Bleed, Trim and Safety Lines

Print Size and some extra space all across the edges is important,. Create a graphic that is slightly larger than the intended output, in case of printed paper cups, the template to layout your artwork on is not a flat or square or a rectangular design area like shown here, but the bleeds are still very important there, it ensures that while forming the cup  no important part of your design is lost inside a fold or gets cut off.

Source: Adobe

Bleed: When your artwork is printed, it is printed on paper and then trimmed to fit the specific size, so if you need a business card of size 2 x 3.5″ and you design the exact size, at the printers tool, when they cut your stack of cards to size after printing them, your artwork might fall a millimeter short of filling the full size, thus leaving ugly white borders around the artwork.

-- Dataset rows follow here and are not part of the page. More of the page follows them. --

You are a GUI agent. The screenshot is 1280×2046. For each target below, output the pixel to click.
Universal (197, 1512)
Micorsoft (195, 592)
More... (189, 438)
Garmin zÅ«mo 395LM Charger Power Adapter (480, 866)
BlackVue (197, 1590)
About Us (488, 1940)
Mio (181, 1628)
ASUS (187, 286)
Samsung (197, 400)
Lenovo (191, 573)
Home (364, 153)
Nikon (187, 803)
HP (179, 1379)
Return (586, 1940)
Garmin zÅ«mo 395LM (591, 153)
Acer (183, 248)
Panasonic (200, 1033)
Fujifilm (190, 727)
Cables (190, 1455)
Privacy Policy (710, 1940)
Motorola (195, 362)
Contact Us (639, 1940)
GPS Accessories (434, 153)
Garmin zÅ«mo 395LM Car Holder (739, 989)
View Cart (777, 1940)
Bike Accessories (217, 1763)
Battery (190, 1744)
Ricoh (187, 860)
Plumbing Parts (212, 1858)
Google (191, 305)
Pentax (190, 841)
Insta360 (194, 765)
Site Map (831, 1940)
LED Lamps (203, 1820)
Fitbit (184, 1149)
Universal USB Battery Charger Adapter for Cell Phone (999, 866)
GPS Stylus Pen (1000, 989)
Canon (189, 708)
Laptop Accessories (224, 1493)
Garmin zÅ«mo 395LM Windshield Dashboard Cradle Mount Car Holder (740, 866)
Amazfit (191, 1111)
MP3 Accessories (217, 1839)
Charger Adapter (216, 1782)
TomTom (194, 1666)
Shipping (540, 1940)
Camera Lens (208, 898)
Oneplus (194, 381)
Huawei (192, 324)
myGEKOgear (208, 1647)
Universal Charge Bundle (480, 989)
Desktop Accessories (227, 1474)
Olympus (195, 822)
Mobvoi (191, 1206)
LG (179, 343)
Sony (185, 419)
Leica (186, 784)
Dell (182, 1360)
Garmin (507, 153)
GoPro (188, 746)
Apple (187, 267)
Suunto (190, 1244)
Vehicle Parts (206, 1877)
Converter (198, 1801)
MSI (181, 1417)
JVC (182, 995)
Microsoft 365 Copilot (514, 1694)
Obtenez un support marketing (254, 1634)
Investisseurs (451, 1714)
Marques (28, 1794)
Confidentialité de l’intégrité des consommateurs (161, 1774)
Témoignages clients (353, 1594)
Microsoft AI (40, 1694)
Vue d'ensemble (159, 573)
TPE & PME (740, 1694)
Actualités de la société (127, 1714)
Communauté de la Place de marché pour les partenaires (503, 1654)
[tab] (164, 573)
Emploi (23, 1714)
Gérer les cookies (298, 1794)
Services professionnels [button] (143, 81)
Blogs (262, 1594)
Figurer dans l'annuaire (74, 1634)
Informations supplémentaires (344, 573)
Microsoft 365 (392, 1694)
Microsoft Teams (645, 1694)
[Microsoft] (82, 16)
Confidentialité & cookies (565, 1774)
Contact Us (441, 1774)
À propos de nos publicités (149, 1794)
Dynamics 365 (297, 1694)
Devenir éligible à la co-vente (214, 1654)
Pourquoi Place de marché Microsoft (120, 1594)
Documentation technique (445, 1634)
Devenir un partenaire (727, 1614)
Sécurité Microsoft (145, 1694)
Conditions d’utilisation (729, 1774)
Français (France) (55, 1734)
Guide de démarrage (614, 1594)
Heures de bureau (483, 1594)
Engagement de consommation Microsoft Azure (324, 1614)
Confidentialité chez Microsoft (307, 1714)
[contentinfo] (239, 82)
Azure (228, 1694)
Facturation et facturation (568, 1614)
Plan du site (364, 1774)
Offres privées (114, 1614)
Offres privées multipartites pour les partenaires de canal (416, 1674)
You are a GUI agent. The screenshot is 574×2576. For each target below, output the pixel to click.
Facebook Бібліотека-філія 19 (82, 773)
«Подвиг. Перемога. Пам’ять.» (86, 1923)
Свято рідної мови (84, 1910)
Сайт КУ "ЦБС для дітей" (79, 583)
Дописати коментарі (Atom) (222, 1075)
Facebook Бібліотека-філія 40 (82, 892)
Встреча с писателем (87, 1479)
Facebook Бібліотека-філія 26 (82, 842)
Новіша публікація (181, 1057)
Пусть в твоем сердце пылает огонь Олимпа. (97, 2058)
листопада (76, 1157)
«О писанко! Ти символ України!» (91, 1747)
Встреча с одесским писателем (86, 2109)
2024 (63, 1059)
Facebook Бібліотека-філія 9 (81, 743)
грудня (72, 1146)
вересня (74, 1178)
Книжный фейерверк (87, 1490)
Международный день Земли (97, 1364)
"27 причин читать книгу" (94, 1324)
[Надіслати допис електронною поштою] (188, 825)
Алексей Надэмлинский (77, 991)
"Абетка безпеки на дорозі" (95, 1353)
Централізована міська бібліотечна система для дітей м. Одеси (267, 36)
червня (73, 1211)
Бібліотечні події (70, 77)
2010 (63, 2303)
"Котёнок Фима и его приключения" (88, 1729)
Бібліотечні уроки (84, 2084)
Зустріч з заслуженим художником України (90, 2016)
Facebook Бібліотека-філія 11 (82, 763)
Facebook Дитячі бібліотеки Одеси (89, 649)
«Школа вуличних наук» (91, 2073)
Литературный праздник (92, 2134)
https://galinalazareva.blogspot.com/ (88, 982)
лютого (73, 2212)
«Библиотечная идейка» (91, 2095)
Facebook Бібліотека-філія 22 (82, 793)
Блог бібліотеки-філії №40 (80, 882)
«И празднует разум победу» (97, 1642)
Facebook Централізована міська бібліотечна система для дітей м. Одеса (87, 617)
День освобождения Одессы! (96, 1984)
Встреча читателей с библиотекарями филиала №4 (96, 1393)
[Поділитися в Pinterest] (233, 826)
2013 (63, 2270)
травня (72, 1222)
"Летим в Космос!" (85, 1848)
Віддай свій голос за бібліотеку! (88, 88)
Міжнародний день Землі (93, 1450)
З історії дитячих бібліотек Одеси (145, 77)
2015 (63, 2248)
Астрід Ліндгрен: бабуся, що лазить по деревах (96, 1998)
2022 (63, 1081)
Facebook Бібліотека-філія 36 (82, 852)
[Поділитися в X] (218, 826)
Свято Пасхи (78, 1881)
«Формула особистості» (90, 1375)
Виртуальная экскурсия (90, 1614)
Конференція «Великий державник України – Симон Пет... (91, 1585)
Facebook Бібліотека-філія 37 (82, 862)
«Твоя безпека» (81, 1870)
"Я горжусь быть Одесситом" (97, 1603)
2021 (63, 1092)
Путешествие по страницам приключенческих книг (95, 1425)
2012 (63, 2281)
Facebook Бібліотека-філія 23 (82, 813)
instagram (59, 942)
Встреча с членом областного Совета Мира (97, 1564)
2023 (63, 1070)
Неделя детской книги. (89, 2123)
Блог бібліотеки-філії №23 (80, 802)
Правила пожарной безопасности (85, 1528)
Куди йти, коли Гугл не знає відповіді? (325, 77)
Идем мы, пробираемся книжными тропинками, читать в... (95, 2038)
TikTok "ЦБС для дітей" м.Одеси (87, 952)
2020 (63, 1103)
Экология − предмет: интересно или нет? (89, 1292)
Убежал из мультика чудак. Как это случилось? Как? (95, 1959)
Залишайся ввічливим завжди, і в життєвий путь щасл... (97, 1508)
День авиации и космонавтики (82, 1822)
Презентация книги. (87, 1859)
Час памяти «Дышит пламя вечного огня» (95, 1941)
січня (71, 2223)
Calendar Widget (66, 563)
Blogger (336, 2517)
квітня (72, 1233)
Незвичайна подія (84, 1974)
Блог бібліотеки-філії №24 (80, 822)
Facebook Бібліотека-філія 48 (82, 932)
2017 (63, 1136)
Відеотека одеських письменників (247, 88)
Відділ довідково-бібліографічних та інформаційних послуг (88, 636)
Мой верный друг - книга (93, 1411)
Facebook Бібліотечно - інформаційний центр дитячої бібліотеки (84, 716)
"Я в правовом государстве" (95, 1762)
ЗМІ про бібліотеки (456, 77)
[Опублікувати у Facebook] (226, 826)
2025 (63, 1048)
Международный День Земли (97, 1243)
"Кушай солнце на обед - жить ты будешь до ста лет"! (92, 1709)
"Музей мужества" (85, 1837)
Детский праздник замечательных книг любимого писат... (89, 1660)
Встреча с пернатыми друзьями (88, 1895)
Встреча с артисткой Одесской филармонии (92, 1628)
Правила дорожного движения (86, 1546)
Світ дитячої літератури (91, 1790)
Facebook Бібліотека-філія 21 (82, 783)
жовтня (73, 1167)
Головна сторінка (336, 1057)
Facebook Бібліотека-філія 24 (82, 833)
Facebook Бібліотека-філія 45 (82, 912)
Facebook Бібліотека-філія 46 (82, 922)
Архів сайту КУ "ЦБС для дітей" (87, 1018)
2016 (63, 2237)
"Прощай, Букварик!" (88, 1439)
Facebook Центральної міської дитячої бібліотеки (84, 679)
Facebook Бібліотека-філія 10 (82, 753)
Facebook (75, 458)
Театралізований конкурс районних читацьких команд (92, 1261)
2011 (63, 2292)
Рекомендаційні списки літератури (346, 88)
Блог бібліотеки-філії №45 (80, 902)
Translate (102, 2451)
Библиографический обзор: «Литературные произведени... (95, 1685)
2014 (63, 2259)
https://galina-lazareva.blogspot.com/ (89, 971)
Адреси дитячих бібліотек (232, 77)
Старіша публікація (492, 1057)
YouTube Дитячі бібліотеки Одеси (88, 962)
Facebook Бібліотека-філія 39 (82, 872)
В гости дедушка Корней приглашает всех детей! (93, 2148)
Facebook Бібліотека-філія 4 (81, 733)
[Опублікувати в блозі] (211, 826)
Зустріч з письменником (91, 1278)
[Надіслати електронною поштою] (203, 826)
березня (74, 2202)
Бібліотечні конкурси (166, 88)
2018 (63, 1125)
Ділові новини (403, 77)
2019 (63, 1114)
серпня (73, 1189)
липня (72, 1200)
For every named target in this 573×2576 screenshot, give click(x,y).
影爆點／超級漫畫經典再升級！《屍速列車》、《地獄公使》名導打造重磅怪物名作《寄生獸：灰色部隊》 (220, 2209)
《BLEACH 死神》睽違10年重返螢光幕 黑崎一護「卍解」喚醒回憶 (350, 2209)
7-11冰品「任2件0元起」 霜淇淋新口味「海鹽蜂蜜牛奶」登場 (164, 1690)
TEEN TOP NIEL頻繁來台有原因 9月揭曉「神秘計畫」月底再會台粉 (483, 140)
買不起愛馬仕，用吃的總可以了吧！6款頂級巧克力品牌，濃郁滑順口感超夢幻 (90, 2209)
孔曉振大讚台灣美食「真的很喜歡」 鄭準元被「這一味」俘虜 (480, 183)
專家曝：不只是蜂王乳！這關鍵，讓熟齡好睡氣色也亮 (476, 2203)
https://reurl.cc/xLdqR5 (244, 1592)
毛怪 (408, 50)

Thus the practice is to plan a design size that is 1/8″ extra at all edges. Which means for the above business card, your document should be 2.25 x 3.75″ when you are designing the piece. This leaves some space for the printer to work with, without destroying your work.

Trim Lines: To keep yourself conscious about the bleed area, draw the trim-lines as reference in a layer. You’ll know this is where the document will be cut, so you won’t put important objects beyond this line.

Safety Lines: Additional 1/8″, this ensures that if its a book, a thick book, even then content doesn’t get hidden into the folds of the binding.

RGB, CMYK, 100K Black & Rich Black

Source: Wikipedia

CMYK: This is for those who mostly design for the web, and are comfortable in using RGB color schemes for all the vibrant designs you have been creating. Printers do not use Red,Green and Blue inks, they instead use Cyan, Magenta, Yellow and Black inks, and to be true, these colors do not always translate well from RGB. So do not forget to use a CMYK color pallete.
Special mention should be given to the color Black, if the black ink that the printers use, is used to print a large black area, for examplea black background, it looks gray, so for large areas use Rich Black, with the same proprtions of the colors are shown.

For texts below 36pt, borders and lines use the 100k Black, that is, as you can obviously see, only the black ink. For small texts and lines, using only the black ink is safer too.